(TASK OBJECTIVE): Every line in the records below between the one holding "Click the up arrow navigation icon" and the one holding "Given: Click the Відкрити", inclusive, is to be set down exactly; all other lines are to be left out.

DATASET Start Marker

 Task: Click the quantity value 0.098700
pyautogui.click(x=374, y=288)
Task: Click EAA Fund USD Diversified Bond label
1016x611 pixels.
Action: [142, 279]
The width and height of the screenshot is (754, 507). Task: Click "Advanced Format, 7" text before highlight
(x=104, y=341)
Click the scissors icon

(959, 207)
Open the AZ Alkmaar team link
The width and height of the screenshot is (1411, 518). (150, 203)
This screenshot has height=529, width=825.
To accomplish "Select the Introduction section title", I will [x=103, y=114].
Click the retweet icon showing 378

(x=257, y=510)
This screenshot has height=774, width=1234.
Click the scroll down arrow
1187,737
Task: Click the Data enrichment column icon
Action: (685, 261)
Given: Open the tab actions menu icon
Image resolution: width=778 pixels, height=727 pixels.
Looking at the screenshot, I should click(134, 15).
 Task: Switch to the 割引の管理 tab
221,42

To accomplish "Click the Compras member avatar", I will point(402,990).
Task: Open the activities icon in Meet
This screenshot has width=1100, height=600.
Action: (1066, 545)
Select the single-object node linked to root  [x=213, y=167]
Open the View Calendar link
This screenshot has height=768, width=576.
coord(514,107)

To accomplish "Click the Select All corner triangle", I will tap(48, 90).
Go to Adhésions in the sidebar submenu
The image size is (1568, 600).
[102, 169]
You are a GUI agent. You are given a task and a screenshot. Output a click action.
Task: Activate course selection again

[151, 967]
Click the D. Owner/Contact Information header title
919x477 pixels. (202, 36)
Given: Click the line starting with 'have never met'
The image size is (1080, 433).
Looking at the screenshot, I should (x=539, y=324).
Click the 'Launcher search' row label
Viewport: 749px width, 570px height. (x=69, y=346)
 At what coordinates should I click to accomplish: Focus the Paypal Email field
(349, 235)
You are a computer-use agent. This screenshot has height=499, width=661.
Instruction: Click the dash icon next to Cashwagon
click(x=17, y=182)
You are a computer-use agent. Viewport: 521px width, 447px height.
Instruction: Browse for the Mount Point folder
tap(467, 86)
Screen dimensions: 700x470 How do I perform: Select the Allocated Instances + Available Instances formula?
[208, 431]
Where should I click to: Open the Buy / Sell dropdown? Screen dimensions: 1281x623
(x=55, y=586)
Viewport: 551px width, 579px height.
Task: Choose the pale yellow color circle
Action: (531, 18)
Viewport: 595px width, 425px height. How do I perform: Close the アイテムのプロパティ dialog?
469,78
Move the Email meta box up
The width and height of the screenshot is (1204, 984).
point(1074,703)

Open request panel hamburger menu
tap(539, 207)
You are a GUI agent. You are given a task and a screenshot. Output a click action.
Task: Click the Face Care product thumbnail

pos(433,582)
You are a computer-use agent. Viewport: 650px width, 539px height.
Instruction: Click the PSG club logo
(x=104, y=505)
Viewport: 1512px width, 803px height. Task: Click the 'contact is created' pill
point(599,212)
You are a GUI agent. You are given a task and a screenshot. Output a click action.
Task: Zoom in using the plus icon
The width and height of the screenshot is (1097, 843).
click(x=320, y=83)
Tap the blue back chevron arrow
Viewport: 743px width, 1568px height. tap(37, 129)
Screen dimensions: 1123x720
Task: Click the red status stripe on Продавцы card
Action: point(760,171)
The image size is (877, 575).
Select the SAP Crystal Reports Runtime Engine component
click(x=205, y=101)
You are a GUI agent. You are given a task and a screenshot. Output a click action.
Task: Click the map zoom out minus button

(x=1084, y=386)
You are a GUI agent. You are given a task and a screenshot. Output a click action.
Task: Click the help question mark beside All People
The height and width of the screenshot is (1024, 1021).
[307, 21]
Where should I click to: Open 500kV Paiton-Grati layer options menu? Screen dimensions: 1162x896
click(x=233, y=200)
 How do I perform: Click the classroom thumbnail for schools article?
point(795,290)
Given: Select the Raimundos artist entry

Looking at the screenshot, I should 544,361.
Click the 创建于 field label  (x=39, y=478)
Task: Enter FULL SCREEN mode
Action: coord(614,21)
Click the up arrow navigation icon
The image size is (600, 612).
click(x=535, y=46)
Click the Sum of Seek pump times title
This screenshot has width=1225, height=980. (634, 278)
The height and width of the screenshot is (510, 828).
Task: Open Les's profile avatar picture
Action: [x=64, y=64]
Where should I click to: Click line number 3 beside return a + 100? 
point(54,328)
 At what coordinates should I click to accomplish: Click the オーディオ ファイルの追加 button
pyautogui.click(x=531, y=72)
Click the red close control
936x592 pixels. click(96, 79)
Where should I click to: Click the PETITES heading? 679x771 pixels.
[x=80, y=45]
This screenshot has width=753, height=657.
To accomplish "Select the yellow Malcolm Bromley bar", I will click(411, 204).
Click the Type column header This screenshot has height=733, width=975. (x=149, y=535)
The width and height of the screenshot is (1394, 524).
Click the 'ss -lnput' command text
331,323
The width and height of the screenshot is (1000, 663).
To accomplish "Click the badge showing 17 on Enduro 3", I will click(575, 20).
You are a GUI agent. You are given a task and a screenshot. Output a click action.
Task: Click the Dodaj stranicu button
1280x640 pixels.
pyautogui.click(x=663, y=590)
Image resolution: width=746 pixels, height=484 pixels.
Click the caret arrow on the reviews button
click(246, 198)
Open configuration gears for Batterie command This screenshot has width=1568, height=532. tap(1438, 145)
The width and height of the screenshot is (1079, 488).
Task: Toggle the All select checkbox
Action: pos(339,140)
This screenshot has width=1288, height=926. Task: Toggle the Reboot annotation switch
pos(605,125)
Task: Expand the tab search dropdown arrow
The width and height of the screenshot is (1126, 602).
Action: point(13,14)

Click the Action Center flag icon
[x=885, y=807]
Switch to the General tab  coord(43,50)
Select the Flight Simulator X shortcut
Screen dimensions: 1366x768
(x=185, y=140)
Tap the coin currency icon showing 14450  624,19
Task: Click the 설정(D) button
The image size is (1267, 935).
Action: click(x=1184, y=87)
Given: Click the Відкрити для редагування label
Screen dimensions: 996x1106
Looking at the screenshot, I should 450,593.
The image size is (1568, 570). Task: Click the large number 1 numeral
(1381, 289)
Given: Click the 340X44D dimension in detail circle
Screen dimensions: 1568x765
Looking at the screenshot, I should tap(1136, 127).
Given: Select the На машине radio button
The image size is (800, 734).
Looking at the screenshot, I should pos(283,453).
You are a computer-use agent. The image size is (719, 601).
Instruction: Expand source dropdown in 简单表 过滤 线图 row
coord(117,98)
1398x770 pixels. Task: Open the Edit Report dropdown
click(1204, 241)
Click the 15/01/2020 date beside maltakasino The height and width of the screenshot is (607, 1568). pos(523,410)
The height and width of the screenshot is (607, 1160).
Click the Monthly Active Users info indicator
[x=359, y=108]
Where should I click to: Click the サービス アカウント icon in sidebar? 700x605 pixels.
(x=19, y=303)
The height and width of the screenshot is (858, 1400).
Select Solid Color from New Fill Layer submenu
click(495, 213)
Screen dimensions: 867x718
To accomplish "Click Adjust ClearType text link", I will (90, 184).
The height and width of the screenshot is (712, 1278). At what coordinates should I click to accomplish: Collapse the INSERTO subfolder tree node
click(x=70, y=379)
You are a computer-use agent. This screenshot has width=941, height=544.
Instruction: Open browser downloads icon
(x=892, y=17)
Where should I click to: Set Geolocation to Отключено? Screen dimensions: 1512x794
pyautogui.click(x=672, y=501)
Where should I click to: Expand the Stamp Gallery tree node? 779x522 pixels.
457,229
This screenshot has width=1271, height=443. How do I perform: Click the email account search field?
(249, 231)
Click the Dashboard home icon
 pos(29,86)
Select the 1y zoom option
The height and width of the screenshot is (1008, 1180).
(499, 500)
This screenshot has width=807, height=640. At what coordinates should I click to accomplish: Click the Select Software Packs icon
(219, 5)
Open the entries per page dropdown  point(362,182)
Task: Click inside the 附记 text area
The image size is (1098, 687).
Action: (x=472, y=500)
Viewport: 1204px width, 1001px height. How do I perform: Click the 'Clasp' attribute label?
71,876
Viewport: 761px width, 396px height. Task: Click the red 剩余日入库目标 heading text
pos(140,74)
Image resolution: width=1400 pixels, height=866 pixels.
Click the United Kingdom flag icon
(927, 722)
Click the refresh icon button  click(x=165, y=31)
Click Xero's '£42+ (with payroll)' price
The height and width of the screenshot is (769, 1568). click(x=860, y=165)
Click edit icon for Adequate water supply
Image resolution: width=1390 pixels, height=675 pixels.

DATASET End Marker

(SOLVED PROBLEM):
Click the up arrow navigation icon
The image size is (600, 612).
click(x=535, y=46)
Click the Sum of Seek pump times title
This screenshot has width=1225, height=980. (634, 278)
The height and width of the screenshot is (510, 828).
Task: Open Les's profile avatar picture
Action: [x=64, y=64]
Where should I click to: Click line number 3 beside return a + 100? 
point(54,328)
 At what coordinates should I click to accomplish: Click the オーディオ ファイルの追加 button
pyautogui.click(x=531, y=72)
Click the red close control
936x592 pixels. click(96, 79)
Where should I click to: Click the PETITES heading? 679x771 pixels.
[x=80, y=45]
This screenshot has width=753, height=657.
To accomplish "Select the yellow Malcolm Bromley bar", I will click(411, 204).
Click the Type column header This screenshot has height=733, width=975. (x=149, y=535)
The width and height of the screenshot is (1394, 524).
Click the 'ss -lnput' command text
331,323
The width and height of the screenshot is (1000, 663).
To accomplish "Click the badge showing 17 on Enduro 3", I will click(575, 20).
You are a GUI agent. You are given a task and a screenshot. Output a click action.
Task: Click the Dodaj stranicu button
1280x640 pixels.
pyautogui.click(x=663, y=590)
Image resolution: width=746 pixels, height=484 pixels.
Click the caret arrow on the reviews button
click(246, 198)
Open configuration gears for Batterie command This screenshot has width=1568, height=532. tap(1438, 145)
The width and height of the screenshot is (1079, 488).
Task: Toggle the All select checkbox
Action: pos(339,140)
This screenshot has width=1288, height=926. Task: Toggle the Reboot annotation switch
pos(605,125)
Task: Expand the tab search dropdown arrow
The width and height of the screenshot is (1126, 602).
Action: point(13,14)

Click the Action Center flag icon
[x=885, y=807]
Switch to the General tab  coord(43,50)
Select the Flight Simulator X shortcut
Screen dimensions: 1366x768
(x=185, y=140)
Tap the coin currency icon showing 14450  624,19
Task: Click the 설정(D) button
The image size is (1267, 935).
Action: click(x=1184, y=87)
Given: Click the Відкрити для редагування label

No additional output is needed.